幸せを感じられなくなったら要注意

心の病を持つ方に「幸せを感じますか?」と問い合わせた時、多くの方は「いいえ」と答えるそうです。さらに、「滅多に幸せを感じることはない」と答えた方もいたそうです。逆にうつ病や総合失調症などを患っていない人の場合は、「はい」と答える方が多かったそうです。このコラムでは、幸せを感じなくなる原因を解説しうつ病とどう関係しているのかについてと、幸せを感じることでどんな効果があるのかについて紹介していきます。

幸せを感じなくなる原因は?

幸せを感じなくなる原因には、やはりストレスが大きく関係しています。ストレスはうつ病を始めとする様々な心的病の原因とされていますが、普通に生活しているつもりでいても様々な要因でストレスが溜まっていきます。

■人間が主にストレスを感じる場面■

・仕事
・家庭生活や子育て
・受験
・生活環境の変化(引越し、離婚など)
・親しい人間との離別

上記をみてわかるように、私たちは普段の生活からストレスを感じることも多いのです。それらをうまく発散しなければ、ずっとストレスを溜め続ける事になります。ストレスが溜まり続けることで、例えば新天地での生活に幸せを感じるような場面でもストレスを感じるようになり、「幸せ」を感じることができなくなってしまいます。

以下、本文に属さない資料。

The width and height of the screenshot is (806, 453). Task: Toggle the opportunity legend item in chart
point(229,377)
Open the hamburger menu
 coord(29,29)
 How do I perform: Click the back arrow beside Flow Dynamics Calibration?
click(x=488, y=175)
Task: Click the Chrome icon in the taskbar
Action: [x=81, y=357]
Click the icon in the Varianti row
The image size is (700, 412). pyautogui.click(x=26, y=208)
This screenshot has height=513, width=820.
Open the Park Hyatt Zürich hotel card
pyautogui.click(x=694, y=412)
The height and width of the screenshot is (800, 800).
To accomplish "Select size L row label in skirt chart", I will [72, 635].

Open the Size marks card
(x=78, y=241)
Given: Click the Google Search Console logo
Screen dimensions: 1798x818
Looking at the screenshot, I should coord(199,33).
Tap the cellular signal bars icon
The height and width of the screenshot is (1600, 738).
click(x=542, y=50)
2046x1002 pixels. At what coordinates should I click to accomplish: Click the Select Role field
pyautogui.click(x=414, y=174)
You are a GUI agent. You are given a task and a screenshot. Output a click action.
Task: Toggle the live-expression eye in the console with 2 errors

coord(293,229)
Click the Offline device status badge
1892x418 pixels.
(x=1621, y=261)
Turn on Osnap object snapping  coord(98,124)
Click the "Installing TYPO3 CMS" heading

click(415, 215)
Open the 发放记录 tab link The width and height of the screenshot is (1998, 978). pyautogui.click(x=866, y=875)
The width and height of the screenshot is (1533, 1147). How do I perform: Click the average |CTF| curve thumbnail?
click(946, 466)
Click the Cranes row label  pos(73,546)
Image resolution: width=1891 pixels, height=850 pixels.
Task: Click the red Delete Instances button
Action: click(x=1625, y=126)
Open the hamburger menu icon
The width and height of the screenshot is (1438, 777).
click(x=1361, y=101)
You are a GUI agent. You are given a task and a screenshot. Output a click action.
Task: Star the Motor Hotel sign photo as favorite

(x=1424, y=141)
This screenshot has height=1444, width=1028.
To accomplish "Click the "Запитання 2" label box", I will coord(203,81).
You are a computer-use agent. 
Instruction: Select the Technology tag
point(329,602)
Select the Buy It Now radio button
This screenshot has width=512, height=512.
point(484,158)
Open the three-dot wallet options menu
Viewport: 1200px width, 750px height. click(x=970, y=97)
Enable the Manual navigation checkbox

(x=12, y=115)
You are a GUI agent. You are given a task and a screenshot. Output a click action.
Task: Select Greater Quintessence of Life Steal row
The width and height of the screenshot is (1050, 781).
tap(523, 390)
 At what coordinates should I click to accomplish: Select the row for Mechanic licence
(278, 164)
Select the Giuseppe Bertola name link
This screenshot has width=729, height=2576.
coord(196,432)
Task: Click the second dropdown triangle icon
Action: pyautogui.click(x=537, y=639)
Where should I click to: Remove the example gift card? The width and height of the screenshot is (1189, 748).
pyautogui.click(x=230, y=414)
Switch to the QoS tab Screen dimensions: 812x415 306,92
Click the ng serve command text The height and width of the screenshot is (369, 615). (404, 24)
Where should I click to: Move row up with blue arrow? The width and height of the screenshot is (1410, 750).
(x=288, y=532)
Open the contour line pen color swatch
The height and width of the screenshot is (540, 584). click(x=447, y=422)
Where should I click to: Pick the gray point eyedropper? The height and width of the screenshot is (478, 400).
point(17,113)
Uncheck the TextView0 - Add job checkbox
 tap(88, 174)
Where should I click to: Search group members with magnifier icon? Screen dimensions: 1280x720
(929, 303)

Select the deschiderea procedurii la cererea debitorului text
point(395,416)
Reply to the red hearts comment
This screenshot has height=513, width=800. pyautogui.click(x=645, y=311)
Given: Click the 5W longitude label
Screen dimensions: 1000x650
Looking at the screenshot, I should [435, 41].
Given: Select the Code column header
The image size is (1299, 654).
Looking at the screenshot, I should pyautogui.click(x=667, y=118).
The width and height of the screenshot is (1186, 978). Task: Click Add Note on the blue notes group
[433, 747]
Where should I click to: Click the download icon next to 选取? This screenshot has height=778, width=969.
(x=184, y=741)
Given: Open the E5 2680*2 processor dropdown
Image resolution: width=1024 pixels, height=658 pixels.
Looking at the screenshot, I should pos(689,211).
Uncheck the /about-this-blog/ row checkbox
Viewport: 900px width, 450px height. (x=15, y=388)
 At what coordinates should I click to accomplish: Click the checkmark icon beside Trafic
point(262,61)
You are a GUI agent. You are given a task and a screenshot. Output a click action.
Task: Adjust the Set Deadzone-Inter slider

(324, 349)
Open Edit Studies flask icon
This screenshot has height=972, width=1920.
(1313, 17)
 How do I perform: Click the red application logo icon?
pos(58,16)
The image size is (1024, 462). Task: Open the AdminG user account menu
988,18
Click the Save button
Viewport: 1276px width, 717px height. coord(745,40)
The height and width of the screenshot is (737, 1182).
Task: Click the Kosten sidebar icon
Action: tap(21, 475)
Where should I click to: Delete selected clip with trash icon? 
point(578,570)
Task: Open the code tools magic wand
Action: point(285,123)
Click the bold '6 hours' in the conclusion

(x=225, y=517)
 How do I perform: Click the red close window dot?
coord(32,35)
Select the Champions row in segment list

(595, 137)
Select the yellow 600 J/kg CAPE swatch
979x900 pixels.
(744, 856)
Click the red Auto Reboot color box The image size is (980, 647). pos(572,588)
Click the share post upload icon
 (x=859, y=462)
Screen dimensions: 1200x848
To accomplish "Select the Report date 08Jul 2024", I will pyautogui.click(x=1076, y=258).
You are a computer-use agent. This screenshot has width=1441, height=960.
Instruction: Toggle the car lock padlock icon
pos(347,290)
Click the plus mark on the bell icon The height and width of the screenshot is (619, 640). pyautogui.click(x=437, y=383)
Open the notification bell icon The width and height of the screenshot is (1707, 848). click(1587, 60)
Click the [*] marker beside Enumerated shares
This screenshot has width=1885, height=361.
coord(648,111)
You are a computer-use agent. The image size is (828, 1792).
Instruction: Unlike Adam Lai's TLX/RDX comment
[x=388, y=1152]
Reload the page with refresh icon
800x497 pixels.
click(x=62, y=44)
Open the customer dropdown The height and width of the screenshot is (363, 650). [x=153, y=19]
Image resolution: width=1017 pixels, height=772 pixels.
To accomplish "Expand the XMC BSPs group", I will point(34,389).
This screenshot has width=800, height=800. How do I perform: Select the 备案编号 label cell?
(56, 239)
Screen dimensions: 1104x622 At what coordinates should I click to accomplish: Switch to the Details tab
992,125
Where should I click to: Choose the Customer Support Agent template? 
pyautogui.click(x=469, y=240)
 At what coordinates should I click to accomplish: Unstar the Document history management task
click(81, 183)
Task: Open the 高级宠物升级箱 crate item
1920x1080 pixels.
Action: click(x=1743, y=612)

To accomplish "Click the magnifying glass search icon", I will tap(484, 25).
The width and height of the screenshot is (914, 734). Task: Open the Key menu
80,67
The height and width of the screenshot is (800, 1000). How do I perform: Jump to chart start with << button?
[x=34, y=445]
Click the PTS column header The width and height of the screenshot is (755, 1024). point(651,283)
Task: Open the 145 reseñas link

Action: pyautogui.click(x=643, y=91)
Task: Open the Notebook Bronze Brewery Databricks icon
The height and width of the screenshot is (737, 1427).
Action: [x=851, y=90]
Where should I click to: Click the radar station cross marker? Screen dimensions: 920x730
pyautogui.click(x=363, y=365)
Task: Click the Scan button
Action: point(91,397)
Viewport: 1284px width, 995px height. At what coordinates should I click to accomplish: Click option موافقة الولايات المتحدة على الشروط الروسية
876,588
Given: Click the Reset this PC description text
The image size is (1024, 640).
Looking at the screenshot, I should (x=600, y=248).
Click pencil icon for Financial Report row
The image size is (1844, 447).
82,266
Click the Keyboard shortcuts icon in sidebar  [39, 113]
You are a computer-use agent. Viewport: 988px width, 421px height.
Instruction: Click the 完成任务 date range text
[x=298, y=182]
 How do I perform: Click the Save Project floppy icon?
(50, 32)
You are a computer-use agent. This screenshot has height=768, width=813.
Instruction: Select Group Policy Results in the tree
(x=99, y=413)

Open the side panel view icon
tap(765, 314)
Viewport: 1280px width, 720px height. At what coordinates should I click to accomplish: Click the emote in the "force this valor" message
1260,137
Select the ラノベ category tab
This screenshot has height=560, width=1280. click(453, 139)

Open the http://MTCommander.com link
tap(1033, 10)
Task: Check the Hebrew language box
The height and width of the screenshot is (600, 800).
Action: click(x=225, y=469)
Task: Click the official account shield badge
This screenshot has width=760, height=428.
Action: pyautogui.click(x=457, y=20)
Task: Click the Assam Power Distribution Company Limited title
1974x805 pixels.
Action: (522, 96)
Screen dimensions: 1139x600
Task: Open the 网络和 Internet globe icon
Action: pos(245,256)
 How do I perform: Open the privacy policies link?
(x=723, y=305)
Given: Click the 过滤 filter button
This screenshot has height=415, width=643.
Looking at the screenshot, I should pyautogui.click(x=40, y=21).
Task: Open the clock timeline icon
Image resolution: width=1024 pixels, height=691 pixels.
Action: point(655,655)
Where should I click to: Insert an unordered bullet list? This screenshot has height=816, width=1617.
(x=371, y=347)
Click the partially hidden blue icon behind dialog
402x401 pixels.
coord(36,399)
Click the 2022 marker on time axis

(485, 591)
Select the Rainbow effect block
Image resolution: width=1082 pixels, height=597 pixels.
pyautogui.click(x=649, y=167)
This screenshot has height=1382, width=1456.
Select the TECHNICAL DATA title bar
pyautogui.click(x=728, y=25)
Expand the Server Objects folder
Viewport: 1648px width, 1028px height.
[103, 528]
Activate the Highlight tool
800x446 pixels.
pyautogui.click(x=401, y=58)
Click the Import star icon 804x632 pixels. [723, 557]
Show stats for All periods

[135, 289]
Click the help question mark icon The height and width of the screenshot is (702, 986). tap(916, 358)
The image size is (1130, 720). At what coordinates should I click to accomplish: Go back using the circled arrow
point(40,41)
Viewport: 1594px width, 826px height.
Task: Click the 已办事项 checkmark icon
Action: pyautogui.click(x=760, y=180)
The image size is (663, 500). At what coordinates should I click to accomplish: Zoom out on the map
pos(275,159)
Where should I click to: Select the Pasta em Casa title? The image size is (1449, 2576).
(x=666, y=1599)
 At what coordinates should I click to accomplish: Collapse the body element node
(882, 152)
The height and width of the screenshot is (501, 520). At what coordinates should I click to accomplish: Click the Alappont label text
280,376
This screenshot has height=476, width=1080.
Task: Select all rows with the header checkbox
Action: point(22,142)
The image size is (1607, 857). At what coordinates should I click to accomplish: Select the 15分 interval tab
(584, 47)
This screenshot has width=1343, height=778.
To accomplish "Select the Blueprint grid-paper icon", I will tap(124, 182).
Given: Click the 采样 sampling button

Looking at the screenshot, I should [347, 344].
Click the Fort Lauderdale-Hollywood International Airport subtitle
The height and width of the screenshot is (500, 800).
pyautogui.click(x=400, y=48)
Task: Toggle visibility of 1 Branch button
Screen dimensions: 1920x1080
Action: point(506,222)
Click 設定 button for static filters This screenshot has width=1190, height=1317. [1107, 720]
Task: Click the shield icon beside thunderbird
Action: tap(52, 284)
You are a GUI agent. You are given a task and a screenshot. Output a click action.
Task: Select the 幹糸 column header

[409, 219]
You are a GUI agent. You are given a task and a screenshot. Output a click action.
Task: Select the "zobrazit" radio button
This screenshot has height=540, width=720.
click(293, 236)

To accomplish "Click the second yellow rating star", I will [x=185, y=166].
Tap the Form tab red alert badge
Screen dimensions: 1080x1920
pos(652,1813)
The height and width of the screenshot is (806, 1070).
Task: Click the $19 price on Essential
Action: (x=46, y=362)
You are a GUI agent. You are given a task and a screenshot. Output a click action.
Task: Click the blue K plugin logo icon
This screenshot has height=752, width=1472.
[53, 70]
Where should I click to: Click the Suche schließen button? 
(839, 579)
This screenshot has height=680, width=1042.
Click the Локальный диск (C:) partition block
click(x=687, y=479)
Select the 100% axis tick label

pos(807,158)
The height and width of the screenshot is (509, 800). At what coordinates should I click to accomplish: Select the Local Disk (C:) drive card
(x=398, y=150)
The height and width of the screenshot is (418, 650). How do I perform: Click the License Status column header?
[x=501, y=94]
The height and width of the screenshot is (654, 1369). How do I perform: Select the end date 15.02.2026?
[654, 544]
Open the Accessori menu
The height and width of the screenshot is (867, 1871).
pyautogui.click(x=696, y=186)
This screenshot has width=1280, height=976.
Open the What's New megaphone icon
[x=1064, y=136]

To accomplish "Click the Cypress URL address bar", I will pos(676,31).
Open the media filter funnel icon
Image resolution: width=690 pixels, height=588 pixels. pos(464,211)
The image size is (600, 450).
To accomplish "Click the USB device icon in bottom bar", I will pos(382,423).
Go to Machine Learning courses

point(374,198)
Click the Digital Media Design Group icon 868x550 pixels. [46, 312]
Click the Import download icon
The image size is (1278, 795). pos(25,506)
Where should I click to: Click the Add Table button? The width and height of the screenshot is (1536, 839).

このような現象は人間の思考回路も関係していると言われており、健康な人が「新しい生活が楽しみ」と考えるような場面でも、「前の環境のほうが良かった」というようなネガティブな思考が働いてしまいます。ネガティブな思考が働くことで、脳内の「セロトニン」という物質が、ネガティブな思考を和らげようと働きます。しかし、ストレスが溜まっている状態ではストレスを鎮める為にセロトニンが使われてしまい、マイナス思考を和らげることができません。

このような状態がいつまでも続いてしまうことで、うつ病のような心的病にかかる可能性が高くなっていきますので、幸せを感じないのは、うつ病になりかけているサインと言い換えることもできるでしょう。

幸せを感じてみよう

前述で、ネガティブな思考がいつまでも続いている状態は良くない事がわかりました。それでは、幸せを感じるにはどうすればいいのでしょうか?

まずは、自分が幸せを感じている事に気付くことが大切です。人間は、良かった事よりも悪かった事の方がよく覚えていると言われていますので、ネガティブな状態の時には幸せを感じることが無いと錯覚していることも珍しくありません。

自分が幸せを感じている事に気付くためには、良かったことを思い出してみるのがおすすめです。どんなことでも構いませんので、その日にあった良いことを思い出してみましょう。

例えば、「いつも売り切れている特売品がまだ残っていた」というようなことでも構いません。まずは、良かったと思えることを見つけることが大切なのです。

次に、思い出したことを忘れないようにメモしておきましょう。良かった事を日記にしてみるのもいいですし、スマートフォンのメモ機能を利用しても構いません。メモを残しておくことで、後から読み返すことができますので、「あの時こんな事があったんだ」と思い出すことができます。

このような習慣をつけることで、幸せを感じる習慣が身につきます。そして嫌なことがあっても幸せを感じることができれば、ネガティブ思考な状態が続きにくくなります。当然ストレスが溜まりにくい状態にもなります。

また、幸せを感じることで、脳内のセロトニンを増やすのに効果があると言われています。幸せを探す事は、うつ病の予防にも効果があると言えるでしょう。

現在、「幸せを感じることが出来ない」と思っている人がいましたら、幸せを見つける習慣を試してみてはいかがでしょうか?意外と身の回りに幸せが溢れているかもしれませんよ。